• **Task statement**: Rewrite the rows below, swapping each instance of "icon" for "symbol" and leaving every other part of the lines unchanged.

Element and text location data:

------------------------------------------------

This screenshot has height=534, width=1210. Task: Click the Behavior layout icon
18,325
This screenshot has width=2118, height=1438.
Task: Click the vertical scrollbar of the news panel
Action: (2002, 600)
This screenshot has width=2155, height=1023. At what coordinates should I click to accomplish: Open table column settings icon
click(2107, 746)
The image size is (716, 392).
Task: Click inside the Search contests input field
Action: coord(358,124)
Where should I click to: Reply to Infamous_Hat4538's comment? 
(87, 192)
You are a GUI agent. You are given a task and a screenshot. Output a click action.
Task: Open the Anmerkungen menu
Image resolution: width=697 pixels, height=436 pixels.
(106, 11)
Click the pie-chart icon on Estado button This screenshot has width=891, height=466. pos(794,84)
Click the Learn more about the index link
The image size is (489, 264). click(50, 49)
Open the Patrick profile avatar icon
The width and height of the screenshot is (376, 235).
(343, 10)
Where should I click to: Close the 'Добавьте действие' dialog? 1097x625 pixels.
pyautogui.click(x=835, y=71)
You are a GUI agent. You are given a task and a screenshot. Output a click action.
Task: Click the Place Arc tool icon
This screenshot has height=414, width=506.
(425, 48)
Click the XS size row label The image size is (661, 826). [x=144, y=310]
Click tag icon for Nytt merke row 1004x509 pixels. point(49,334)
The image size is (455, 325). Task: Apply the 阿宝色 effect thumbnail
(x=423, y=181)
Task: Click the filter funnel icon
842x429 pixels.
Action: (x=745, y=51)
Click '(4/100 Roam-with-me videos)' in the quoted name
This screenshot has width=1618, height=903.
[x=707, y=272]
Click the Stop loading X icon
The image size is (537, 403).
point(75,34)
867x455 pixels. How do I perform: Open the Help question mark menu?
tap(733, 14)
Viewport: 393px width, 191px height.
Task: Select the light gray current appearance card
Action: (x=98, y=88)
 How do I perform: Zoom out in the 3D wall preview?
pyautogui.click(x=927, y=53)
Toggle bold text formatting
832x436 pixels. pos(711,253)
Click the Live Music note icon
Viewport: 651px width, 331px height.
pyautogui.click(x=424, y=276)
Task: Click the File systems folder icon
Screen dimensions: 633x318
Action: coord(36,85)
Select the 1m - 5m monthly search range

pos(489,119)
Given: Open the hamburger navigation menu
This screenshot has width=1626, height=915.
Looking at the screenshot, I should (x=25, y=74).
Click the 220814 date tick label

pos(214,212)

------------------------------------------------

• **Correct output**:
This screenshot has height=534, width=1210. Task: Click the Behavior layout symbol
18,325
This screenshot has width=2118, height=1438.
Task: Click the vertical scrollbar of the news panel
Action: (2002, 600)
This screenshot has width=2155, height=1023. At what coordinates should I click to accomplish: Open table column settings symbol
click(2107, 746)
The image size is (716, 392).
Task: Click inside the Search contests input field
Action: coord(358,124)
Where should I click to: Reply to Infamous_Hat4538's comment? 
(87, 192)
You are a GUI agent. You are given a task and a screenshot. Output a click action.
Task: Open the Anmerkungen menu
Image resolution: width=697 pixels, height=436 pixels.
(106, 11)
Click the pie-chart symbol on Estado button This screenshot has width=891, height=466. pos(794,84)
Click the Learn more about the index link
The image size is (489, 264). click(50, 49)
Open the Patrick profile avatar symbol
The width and height of the screenshot is (376, 235).
(343, 10)
Where should I click to: Close the 'Добавьте действие' dialog? 1097x625 pixels.
pyautogui.click(x=835, y=71)
You are a GUI agent. You are given a task and a screenshot. Output a click action.
Task: Click the Place Arc tool symbol
This screenshot has height=414, width=506.
(425, 48)
Click the XS size row label The image size is (661, 826). [x=144, y=310]
Click tag symbol for Nytt merke row 1004x509 pixels. point(49,334)
The image size is (455, 325). Task: Apply the 阿宝色 effect thumbnail
(x=423, y=181)
Task: Click the filter funnel symbol
842x429 pixels.
Action: (x=745, y=51)
Click '(4/100 Roam-with-me videos)' in the quoted name
This screenshot has width=1618, height=903.
[x=707, y=272]
Click the Stop loading X symbol
The image size is (537, 403).
point(75,34)
867x455 pixels. How do I perform: Open the Help question mark menu?
tap(733, 14)
Viewport: 393px width, 191px height.
Task: Select the light gray current appearance card
Action: (x=98, y=88)
 How do I perform: Zoom out in the 3D wall preview?
pyautogui.click(x=927, y=53)
Toggle bold text formatting
832x436 pixels. pos(711,253)
Click the Live Music note symbol
Viewport: 651px width, 331px height.
pyautogui.click(x=424, y=276)
Task: Click the File systems folder symbol
Screen dimensions: 633x318
Action: coord(36,85)
Select the 1m - 5m monthly search range

pos(489,119)
Given: Open the hamburger navigation menu
This screenshot has width=1626, height=915.
Looking at the screenshot, I should (x=25, y=74).
Click the 220814 date tick label

pos(214,212)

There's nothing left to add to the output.